Asian chicken meatballs are on the menu this week. This dish is so versatile in how it can be eaten, and you can make them in bulk and save them in the freezer for a busy night.

These Asian-style chicken meatballs are so delicious. They’re very flavorful, moist, easy to make, and will impress your family.

Can I use other ground meat?

Of course, you can also use ground pork or beef.

How do you make Asian-style meatballs?

I call these Asian-style chicken meatballs because of the flavor profile created by the ingredients I use. These are simple to make; all you need to do is combine all the ingredients in a large bowl. Let it sit to let the flavors develop for 30 minutes or 1 hour before rolling into balls.

The larger the pan the better because you will have to do this in batches.

How to freeze these meatballs?

You can freeze these raw once you form them into balls. You can also freeze them cooked. Make the sauce the day you decide to enjoy the meatballs.

Need more Asian recipes to make at home?

You can adjust everything to suit your family’s tastes. If they aren’t huge fans of ginger, no big deal cut down on the amount. They like things more garlicky? Great! Add extra.

Serve over rice or noodles with vegetables for dinner everyone would love. Or bring these meatballs out as an easy appetizer.

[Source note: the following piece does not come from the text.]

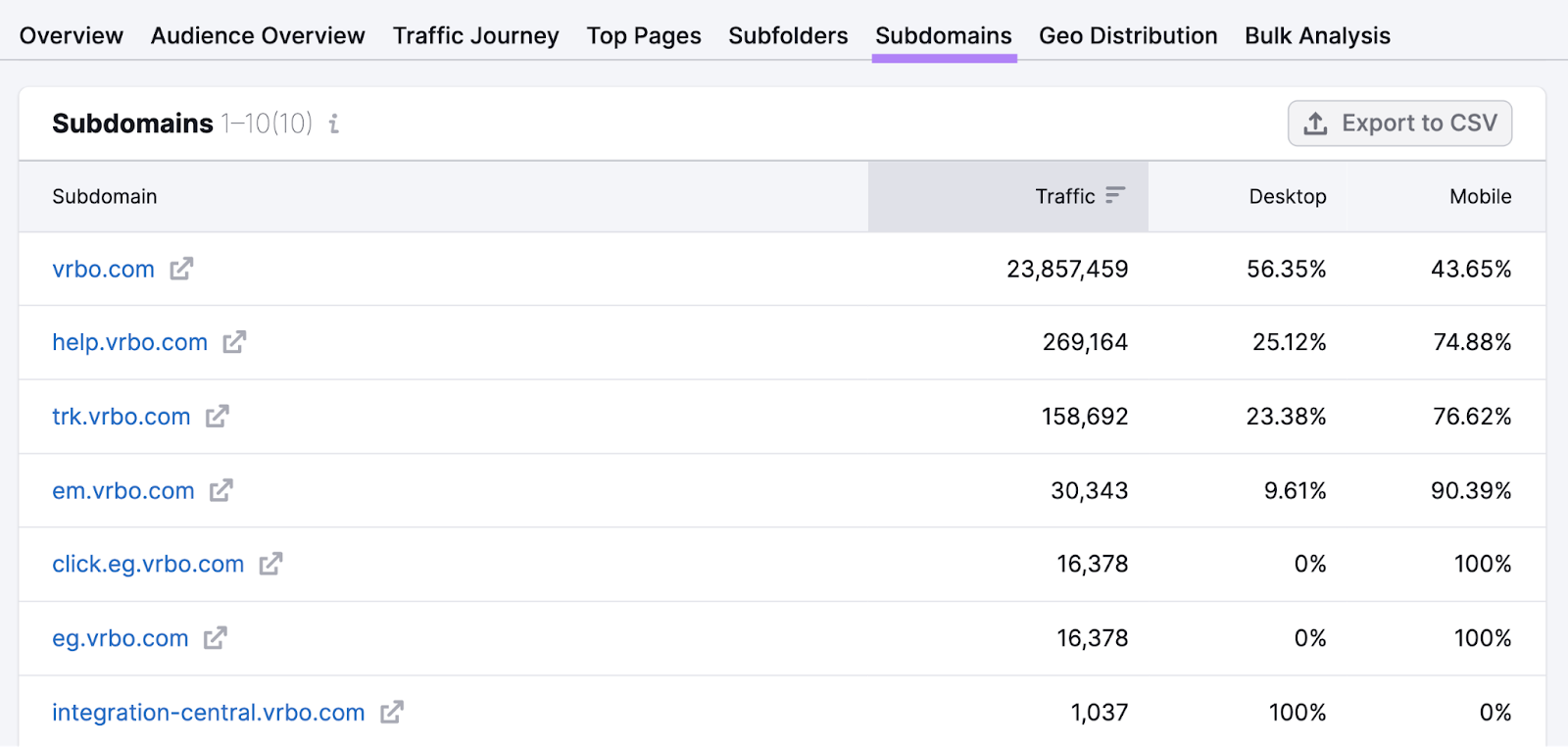Open the Audience Overview tab
This screenshot has width=1568, height=747.
click(x=258, y=36)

If you try this recipe, please rate it and leave a comment below. I love hearing from you! You can also follow me on InstagramFacebook, and YouTube to see what I am getting up to.

You will need:

  • 500 grams ground chicken
  • salt and pepper
  • 1 onion, finely minced
  • 1 cm fresh ginger, finely minced
  • 2 cloves garlic, finely minced
  • 1 egg
  • 100 ml (6 to 7 tbsp) breadcrumbs
  • 2 tbsp sweet chili sauce
  • 25 ml soya sauce
  • oil, for frying
  • 1/2 dl sweet chili sauce for glaze

Stir-fry noodles and vegetables

  • 150 grams of Asian noodles
  • 1 tsp sesame oil
  • 1/2 onion, sliced thinly
  • 1 clove garlic, chopped
  • 1 carrot, cut into thin matchsticks
  • 4 spring onions
  • 1/4 red bell pepper, sliced thinly
  • 150 grams of sugar snaps
  • 1 tbsp soy sauce
  • salt and pepper

Procedure (video):

For Meatballs

  1. In a large bowl, add all the meatballs (except oil), then mix gently using your hand or a spoon. Be careful not to overmix. Let sit for 30 minutes to 1 hour. But if you’re in a hurry, then you can start frying these meatballs.
  2. Roll one tablespoon of the meat mixture into a ball. Transfer to a plate. Repeat with the remaining mixture.
  3. In a large pan, heat oil over medium-high heat. Add the meatballs to the pan and brown two sides for 4 to 5 minutes on each side.
  4. Pour the sweet chili sauce over the meatballs and turn them to glaze.

For Stir-fry noodles

  1. Cook noodles according to package directions. Drain and set aside.
  2. Heat sesame oil in a work or large frying pan to medium heat.
  3. Add vegetables and cook. Stir often for about 3 minutes.
  4. Add noodles and cook for about 3 minutes, tossing to prevent sticking.
  5. Serve immediately with Asian-style chicken meatballs.